Stored records
^^^^^^^^^^^^^^^^

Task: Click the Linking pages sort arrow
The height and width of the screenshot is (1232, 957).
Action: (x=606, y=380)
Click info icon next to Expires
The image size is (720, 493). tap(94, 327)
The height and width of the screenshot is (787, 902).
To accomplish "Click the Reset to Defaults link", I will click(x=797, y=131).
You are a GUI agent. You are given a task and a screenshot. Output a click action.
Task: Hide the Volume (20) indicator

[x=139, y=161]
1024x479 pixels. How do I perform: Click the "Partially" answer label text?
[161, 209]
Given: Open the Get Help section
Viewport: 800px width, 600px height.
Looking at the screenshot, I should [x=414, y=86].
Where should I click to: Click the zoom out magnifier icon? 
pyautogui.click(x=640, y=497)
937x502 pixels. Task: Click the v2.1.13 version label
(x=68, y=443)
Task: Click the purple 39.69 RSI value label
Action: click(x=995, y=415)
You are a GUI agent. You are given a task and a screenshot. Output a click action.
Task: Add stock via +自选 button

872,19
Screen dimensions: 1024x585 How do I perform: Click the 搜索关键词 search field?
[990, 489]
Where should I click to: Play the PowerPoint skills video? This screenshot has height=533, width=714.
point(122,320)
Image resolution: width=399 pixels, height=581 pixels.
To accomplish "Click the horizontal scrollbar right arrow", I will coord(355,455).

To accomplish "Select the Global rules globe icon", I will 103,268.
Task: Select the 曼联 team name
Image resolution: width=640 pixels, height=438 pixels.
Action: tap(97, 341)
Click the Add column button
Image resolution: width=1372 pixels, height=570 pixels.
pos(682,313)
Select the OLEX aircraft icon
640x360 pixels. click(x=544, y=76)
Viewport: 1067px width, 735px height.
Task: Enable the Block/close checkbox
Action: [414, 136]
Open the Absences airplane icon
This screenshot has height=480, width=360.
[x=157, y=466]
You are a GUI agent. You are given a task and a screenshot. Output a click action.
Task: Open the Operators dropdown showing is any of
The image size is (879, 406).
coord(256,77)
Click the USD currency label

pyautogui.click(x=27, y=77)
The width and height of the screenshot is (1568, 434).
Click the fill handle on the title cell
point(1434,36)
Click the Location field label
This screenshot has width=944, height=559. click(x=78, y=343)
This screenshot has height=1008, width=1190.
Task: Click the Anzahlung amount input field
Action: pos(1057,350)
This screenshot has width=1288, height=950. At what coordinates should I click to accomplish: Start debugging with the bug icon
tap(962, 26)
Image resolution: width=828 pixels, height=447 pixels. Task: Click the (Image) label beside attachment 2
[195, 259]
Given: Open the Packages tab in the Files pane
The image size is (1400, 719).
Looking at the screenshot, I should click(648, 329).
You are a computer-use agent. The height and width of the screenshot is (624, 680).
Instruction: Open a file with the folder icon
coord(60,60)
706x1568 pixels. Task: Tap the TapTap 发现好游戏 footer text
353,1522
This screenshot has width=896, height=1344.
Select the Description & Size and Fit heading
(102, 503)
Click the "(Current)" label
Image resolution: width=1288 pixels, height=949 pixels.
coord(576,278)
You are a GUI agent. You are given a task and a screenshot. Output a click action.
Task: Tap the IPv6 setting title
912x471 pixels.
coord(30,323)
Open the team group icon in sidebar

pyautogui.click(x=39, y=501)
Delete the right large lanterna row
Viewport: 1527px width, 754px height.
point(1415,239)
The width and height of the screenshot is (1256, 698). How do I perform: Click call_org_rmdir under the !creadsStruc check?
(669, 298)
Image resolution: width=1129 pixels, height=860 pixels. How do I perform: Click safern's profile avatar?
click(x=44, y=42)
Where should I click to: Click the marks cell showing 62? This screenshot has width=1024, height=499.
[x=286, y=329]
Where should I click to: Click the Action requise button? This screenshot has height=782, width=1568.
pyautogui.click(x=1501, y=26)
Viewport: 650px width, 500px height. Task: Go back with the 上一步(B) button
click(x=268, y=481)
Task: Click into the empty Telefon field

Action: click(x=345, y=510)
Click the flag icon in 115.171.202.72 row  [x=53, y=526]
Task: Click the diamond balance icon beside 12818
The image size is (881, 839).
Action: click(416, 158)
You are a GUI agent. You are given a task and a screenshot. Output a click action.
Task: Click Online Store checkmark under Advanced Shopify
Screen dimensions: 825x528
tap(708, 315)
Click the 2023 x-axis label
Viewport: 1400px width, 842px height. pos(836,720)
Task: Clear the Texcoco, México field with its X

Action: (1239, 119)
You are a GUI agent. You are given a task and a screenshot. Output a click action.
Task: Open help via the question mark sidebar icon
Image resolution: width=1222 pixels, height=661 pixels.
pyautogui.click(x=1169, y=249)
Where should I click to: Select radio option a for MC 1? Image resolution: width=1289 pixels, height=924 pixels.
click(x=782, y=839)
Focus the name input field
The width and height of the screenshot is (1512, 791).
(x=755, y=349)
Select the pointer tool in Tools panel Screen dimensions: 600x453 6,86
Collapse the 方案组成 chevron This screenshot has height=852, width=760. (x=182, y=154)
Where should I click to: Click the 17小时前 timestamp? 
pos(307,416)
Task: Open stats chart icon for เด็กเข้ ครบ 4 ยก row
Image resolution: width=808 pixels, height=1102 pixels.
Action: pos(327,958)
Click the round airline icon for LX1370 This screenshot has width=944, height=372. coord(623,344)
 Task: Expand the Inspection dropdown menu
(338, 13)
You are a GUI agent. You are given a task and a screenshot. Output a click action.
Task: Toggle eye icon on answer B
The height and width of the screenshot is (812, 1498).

^^^^^^^^^^^^^^^^

:: Task item ::
Write out the data above once more, exactly as it stands.

:: Answer below ::
Task: Click the Linking pages sort arrow
The height and width of the screenshot is (1232, 957).
Action: (x=606, y=380)
Click info icon next to Expires
The image size is (720, 493). tap(94, 327)
The height and width of the screenshot is (787, 902).
To accomplish "Click the Reset to Defaults link", I will click(x=797, y=131).
You are a GUI agent. You are given a task and a screenshot. Output a click action.
Task: Hide the Volume (20) indicator

[x=139, y=161]
1024x479 pixels. How do I perform: Click the "Partially" answer label text?
[161, 209]
Given: Open the Get Help section
Viewport: 800px width, 600px height.
Looking at the screenshot, I should [x=414, y=86].
Where should I click to: Click the zoom out magnifier icon? 
pyautogui.click(x=640, y=497)
937x502 pixels. Task: Click the v2.1.13 version label
(x=68, y=443)
Task: Click the purple 39.69 RSI value label
Action: click(x=995, y=415)
You are a GUI agent. You are given a task and a screenshot. Output a click action.
Task: Add stock via +自选 button

872,19
Screen dimensions: 1024x585 How do I perform: Click the 搜索关键词 search field?
[990, 489]
Where should I click to: Play the PowerPoint skills video? This screenshot has height=533, width=714.
point(122,320)
Image resolution: width=399 pixels, height=581 pixels.
To accomplish "Click the horizontal scrollbar right arrow", I will coord(355,455).

To accomplish "Select the Global rules globe icon", I will 103,268.
Task: Select the 曼联 team name
Image resolution: width=640 pixels, height=438 pixels.
Action: tap(97, 341)
Click the Add column button
Image resolution: width=1372 pixels, height=570 pixels.
pos(682,313)
Select the OLEX aircraft icon
640x360 pixels. click(x=544, y=76)
Viewport: 1067px width, 735px height.
Task: Enable the Block/close checkbox
Action: [414, 136]
Open the Absences airplane icon
This screenshot has height=480, width=360.
[x=157, y=466]
You are a GUI agent. You are given a task and a screenshot. Output a click action.
Task: Open the Operators dropdown showing is any of
The image size is (879, 406).
coord(256,77)
Click the USD currency label

pyautogui.click(x=27, y=77)
The width and height of the screenshot is (1568, 434).
Click the fill handle on the title cell
point(1434,36)
Click the Location field label
This screenshot has width=944, height=559. click(x=78, y=343)
This screenshot has height=1008, width=1190.
Task: Click the Anzahlung amount input field
Action: pos(1057,350)
This screenshot has width=1288, height=950. At what coordinates should I click to accomplish: Start debugging with the bug icon
tap(962, 26)
Image resolution: width=828 pixels, height=447 pixels. Task: Click the (Image) label beside attachment 2
[195, 259]
Given: Open the Packages tab in the Files pane
The image size is (1400, 719).
Looking at the screenshot, I should click(648, 329).
You are a computer-use agent. The height and width of the screenshot is (624, 680).
Instruction: Open a file with the folder icon
coord(60,60)
706x1568 pixels. Task: Tap the TapTap 发现好游戏 footer text
353,1522
This screenshot has width=896, height=1344.
Select the Description & Size and Fit heading
(102, 503)
Click the "(Current)" label
Image resolution: width=1288 pixels, height=949 pixels.
coord(576,278)
You are a GUI agent. You are given a task and a screenshot. Output a click action.
Task: Tap the IPv6 setting title
912x471 pixels.
coord(30,323)
Open the team group icon in sidebar

pyautogui.click(x=39, y=501)
Delete the right large lanterna row
Viewport: 1527px width, 754px height.
point(1415,239)
The width and height of the screenshot is (1256, 698). How do I perform: Click call_org_rmdir under the !creadsStruc check?
(669, 298)
Image resolution: width=1129 pixels, height=860 pixels. How do I perform: Click safern's profile avatar?
click(x=44, y=42)
Where should I click to: Click the marks cell showing 62? This screenshot has width=1024, height=499.
[x=286, y=329]
Where should I click to: Click the Action requise button? This screenshot has height=782, width=1568.
pyautogui.click(x=1501, y=26)
Viewport: 650px width, 500px height. Task: Go back with the 上一步(B) button
click(x=268, y=481)
Task: Click into the empty Telefon field

Action: click(x=345, y=510)
Click the flag icon in 115.171.202.72 row  [x=53, y=526]
Task: Click the diamond balance icon beside 12818
The image size is (881, 839).
Action: click(416, 158)
You are a GUI agent. You are given a task and a screenshot. Output a click action.
Task: Click Online Store checkmark under Advanced Shopify
Screen dimensions: 825x528
tap(708, 315)
Click the 2023 x-axis label
Viewport: 1400px width, 842px height. pos(836,720)
Task: Clear the Texcoco, México field with its X

Action: (1239, 119)
You are a GUI agent. You are given a task and a screenshot. Output a click action.
Task: Open help via the question mark sidebar icon
Image resolution: width=1222 pixels, height=661 pixels.
pyautogui.click(x=1169, y=249)
Where should I click to: Select radio option a for MC 1? Image resolution: width=1289 pixels, height=924 pixels.
click(x=782, y=839)
Focus the name input field
The width and height of the screenshot is (1512, 791).
(x=755, y=349)
Select the pointer tool in Tools panel Screen dimensions: 600x453 6,86
Collapse the 方案组成 chevron This screenshot has height=852, width=760. (x=182, y=154)
Where should I click to: Click the 17小时前 timestamp? 
pos(307,416)
Task: Open stats chart icon for เด็กเข้ ครบ 4 ยก row
Image resolution: width=808 pixels, height=1102 pixels.
Action: pos(327,958)
Click the round airline icon for LX1370 This screenshot has width=944, height=372. coord(623,344)
 Task: Expand the Inspection dropdown menu
(338, 13)
You are a GUI agent. You are given a task and a screenshot. Output a click action.
Task: Toggle eye icon on answer B
The height and width of the screenshot is (812, 1498).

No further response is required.